Nobody should be surprised, any more than they were surprised when Trump backed off from a promise to sign bipartisan legislation on DACA a month earlier. Nor when he abandoned a dozen other promises of constructive action.
This is a president who is on a permanent campaign swing, but in the 14 months that he has actually held office, has seemingly learned nothing about governing itself. Even those few circumstances his devotees can tout as "triumphs" — the appointment of conservative Supreme Court Justice Neil Gorsuch, the passage of a monumental tax cut favoring the wealthy — are merely services demanded by and performed for the sake of the special interests who see in Trump's tenure an opportunity to aggrandize themselves.
But the cave-in to the National Rifle Association, whose influence in the gun bill just proposed by Trump is all too obvious, is especially disheartening. The legislative package announced by Trump — the same President Trump who had the nerve to chide members of Congress for being "afraid of" the NRA — carefully avoids any particulars that would go against the wishes of the gun lobby.
One of the bill's main provisions would offer support for teachers willing to pack "defensive" weaponry at school facilities. That means more guns for sale, and that presumably suits the NRA and the firearms industry just fine. Another provision would ostensibly firm up background checks but continue to leave the ubiquitous gun shows immune to such controls.

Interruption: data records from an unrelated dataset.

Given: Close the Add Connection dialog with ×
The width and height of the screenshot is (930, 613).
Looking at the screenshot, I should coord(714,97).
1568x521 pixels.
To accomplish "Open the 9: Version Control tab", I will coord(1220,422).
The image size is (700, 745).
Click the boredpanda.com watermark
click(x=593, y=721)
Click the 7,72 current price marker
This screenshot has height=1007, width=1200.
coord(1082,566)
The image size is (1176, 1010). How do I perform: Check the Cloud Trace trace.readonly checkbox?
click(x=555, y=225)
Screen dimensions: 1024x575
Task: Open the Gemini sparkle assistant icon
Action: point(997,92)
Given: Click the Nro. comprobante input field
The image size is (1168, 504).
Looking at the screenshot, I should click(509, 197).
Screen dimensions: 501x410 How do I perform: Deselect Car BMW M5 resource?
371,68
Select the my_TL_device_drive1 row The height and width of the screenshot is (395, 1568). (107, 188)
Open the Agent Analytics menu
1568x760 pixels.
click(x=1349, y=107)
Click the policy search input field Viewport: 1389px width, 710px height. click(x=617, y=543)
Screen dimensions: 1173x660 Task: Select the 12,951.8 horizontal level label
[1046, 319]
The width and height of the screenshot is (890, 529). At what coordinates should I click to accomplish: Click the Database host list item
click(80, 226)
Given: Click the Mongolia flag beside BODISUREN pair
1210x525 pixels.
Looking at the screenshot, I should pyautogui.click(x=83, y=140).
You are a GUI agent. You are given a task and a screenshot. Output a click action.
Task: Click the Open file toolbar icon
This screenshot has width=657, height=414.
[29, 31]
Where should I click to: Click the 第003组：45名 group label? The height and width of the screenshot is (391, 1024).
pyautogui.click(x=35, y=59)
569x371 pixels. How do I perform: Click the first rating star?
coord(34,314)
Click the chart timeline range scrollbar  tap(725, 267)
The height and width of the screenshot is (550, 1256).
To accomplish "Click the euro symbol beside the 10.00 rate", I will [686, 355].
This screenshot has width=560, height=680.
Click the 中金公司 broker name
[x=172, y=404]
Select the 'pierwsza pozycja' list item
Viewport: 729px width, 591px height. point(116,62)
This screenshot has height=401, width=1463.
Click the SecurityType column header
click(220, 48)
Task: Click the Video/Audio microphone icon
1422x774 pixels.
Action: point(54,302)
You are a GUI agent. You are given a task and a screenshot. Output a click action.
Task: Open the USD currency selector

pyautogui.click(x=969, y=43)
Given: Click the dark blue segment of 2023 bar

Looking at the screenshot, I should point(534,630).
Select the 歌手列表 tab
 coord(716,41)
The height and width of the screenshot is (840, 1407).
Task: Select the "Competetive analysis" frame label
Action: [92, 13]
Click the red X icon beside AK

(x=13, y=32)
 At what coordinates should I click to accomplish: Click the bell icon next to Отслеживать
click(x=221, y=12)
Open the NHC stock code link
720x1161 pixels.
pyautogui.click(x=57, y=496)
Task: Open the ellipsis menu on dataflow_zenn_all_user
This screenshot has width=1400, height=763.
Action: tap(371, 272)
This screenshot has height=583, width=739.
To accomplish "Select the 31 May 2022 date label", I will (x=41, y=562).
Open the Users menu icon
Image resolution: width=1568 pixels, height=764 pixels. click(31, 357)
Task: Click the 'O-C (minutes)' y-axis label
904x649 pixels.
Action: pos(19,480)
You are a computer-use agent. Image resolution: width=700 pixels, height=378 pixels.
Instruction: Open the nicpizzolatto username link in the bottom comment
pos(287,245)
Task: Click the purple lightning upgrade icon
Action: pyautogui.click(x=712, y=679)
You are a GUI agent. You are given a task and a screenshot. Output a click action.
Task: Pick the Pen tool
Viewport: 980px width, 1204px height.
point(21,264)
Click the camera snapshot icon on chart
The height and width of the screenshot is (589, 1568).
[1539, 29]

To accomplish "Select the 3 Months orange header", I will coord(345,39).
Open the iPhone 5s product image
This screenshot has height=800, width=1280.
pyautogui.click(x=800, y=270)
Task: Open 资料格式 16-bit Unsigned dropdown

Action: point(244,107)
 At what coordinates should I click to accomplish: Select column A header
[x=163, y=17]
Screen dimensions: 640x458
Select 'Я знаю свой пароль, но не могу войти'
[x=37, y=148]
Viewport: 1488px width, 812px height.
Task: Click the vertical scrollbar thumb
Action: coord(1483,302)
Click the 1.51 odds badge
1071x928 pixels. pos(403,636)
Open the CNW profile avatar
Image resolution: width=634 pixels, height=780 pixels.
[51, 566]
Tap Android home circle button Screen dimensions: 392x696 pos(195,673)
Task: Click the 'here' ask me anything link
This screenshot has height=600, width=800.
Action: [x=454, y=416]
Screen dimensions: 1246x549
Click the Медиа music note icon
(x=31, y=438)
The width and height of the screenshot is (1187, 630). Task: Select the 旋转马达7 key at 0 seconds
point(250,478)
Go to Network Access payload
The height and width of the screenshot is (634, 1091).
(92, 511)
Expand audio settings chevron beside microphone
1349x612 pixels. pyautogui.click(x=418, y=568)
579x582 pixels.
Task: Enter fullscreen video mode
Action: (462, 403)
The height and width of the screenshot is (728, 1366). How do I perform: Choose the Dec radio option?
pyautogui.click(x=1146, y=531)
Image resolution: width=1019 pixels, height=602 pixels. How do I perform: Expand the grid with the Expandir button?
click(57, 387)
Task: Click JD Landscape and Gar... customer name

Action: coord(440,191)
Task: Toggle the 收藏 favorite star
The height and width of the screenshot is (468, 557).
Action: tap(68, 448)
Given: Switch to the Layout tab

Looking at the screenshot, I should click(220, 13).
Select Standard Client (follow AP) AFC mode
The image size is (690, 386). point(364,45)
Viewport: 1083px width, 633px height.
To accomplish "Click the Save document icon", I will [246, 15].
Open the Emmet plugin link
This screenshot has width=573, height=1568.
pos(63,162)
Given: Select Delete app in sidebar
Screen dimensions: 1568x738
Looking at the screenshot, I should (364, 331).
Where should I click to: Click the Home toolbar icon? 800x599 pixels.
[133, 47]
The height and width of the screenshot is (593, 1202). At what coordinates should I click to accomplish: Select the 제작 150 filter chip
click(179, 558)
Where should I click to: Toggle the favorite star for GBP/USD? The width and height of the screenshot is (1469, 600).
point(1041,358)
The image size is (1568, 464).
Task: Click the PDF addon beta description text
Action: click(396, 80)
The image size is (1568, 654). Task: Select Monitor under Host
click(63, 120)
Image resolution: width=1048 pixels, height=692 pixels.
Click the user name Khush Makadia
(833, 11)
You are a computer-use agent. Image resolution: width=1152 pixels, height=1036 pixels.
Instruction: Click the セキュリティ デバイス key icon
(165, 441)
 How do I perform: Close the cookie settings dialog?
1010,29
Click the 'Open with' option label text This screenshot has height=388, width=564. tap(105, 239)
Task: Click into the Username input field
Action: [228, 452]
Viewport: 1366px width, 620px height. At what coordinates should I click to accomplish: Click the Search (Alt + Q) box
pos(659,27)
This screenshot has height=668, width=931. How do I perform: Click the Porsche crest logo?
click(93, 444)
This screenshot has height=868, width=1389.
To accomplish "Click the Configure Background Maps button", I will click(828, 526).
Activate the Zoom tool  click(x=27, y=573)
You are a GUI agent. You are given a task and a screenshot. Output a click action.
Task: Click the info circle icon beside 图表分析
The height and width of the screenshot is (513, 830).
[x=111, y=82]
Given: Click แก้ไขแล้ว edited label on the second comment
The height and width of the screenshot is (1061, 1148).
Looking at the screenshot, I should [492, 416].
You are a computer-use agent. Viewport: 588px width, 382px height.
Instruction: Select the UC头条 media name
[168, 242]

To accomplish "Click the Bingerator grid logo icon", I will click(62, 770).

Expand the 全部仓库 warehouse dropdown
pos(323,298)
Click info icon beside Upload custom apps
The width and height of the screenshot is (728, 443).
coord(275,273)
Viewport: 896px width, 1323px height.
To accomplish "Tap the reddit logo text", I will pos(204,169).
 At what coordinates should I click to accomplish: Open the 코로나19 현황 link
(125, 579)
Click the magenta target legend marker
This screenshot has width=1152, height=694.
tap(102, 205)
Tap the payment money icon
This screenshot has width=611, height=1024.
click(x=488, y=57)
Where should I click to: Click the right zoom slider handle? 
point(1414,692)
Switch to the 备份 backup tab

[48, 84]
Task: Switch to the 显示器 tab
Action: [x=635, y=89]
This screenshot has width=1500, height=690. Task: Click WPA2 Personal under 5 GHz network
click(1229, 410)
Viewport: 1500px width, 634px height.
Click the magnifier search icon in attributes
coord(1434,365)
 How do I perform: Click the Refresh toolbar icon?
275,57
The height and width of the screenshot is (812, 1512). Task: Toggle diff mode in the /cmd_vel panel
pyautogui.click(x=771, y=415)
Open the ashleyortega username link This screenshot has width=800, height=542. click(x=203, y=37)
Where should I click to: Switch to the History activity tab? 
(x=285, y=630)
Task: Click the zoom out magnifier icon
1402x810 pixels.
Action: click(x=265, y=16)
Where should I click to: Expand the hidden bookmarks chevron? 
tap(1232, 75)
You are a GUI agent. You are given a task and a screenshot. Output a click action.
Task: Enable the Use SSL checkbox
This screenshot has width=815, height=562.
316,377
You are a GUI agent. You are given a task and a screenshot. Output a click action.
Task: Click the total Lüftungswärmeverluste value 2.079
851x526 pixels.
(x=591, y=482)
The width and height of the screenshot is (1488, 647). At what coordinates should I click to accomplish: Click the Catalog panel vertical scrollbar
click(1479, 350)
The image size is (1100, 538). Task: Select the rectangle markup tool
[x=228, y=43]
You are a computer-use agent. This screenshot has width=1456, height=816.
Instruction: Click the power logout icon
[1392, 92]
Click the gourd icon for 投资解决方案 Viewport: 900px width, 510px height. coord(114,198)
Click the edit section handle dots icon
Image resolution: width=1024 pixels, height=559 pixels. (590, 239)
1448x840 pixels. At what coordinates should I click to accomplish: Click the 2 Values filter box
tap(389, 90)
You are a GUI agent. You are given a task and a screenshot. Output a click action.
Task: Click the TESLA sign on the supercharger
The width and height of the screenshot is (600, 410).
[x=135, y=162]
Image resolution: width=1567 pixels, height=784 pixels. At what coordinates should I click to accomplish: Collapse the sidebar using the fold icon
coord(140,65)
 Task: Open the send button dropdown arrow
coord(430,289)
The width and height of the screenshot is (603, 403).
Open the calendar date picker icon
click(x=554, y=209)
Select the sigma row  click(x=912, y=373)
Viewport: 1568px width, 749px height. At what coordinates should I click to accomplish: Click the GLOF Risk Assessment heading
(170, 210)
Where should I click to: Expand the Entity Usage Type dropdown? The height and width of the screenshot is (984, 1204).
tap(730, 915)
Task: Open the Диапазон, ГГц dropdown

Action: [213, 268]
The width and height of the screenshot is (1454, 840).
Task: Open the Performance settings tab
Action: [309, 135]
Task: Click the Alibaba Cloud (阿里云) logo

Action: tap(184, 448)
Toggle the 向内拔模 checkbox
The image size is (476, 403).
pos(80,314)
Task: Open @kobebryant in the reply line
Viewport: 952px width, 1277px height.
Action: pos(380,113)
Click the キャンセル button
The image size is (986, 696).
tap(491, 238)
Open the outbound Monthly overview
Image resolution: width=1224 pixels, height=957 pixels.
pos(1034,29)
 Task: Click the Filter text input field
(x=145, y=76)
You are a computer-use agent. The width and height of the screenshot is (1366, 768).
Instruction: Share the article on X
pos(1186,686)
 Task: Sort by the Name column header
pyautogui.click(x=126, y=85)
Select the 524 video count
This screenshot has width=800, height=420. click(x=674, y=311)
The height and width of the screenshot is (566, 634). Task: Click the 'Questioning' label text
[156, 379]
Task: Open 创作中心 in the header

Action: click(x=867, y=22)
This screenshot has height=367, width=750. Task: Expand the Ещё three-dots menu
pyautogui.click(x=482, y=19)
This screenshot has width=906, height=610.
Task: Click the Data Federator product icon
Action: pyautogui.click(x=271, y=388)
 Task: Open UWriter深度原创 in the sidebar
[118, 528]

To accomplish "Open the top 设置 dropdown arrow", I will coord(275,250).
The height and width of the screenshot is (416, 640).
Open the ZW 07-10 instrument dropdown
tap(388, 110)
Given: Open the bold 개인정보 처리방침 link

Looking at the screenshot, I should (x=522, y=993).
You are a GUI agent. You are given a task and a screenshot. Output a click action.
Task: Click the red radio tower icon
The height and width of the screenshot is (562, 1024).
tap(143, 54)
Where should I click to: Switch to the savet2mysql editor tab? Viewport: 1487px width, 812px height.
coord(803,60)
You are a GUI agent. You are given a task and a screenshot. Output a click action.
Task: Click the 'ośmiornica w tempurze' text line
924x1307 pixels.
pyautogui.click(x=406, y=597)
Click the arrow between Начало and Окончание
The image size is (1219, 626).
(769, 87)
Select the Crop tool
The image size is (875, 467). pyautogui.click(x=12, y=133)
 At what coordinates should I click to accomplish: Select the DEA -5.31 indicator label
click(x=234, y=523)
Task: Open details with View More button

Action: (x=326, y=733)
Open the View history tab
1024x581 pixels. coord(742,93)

Ideas expressed by Trump during his breast-beating "fight-the-NRA" moment e.g., raising the minimum age for firearms purchases to 21 or doing anything to curtail the sale of assault weapons — are unsurprisingly missing. Given that some of these stricter measures did end up in a bill passed at the behest of the Republican Governor and GOP-dominated legislature of Florida, it is obvious that any true relief will have to come at the state level.
Is there any hope then for Tennessee, where bills friendly to the gun lobby normally have an easier time than resolutions in praise of springtime? Surprisingly, there might be. A task force on approaches to firearms control has just been appointed by Governor Bill Haslam, and, in the apparent deference to that, two gun bills — one to arm teachers, another to reduce (!) the financial penalties for unlicensed gun possession — have been put on hold.
In the context of the assembly's gun-happy recent history, doing nothing amounts to a constructive act. We don't normally put much stock in the appointment of commissions or task forces as substitutes for action, but this one puts us in mind of the famous health-care axiom: "First, do no harm." That may be the best we can hope for.